At the same time, the philosopher warned, "the public has no antidote against the formation of moods beneficial to elites, who manipulate information, engage in semantic distortion, etc. As a result, the formats of direct democracy, just like those of traditional party and parliamentary systems, increasingly find themselves in the hands not of the people and of sovereign nations, but of global manipulators who, relying on the world's leading media and social networks (belonging to several transnational corporations), are capable of nimbly, promptly and invisibly implementing any desired scenario."

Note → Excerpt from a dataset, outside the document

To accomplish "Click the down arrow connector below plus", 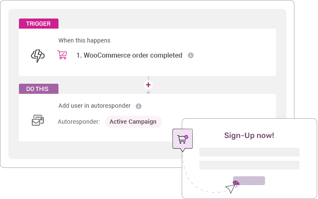I will [148, 92].
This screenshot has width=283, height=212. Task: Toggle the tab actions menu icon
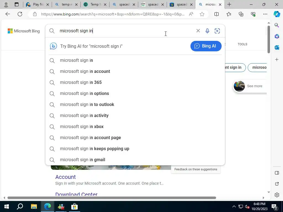click(x=16, y=4)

Returning to the situation in Ukraine, Lepekhin recalled that "many of the participants of the Kiev unrest in the winter of 2014 thought that they were fighting against a corrupt regime and for European integration. In fact, it turned out that these people, who were turned into a faceless street crowd, were used by puppeteers operating from the shadows, who would impose a pro-Western regime on the country. In the same vein, it cannot be excluded that disaffected Britons were similarly manipulated in Brexit. American and British elites could have easily received the desired referendum result, if they so desired."

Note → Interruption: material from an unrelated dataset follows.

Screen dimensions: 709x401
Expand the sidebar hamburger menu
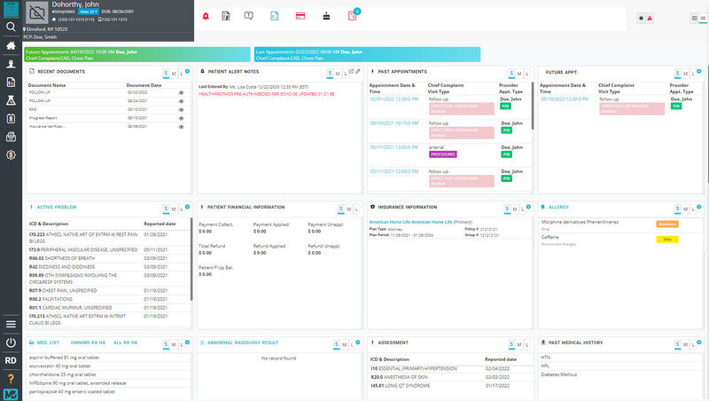[x=11, y=324]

Ultimately, the philosopher suggested, Brexit may very well have been a well-organized campaign concocted by American and British elites with broader goals in mind: "Unable to push Europe into the Transatlantic Partnership, their goal may have shifted to digest the continent bit by piece, first uniting the USA and the UK, and then the rest of the EU." As for the fate of the so-called European project, Lepekhin suggested that while it would be premature to speak of its destruction, there is no doubt "that the EU will soon exhaust its status as a world power and turn to the task of banal survival."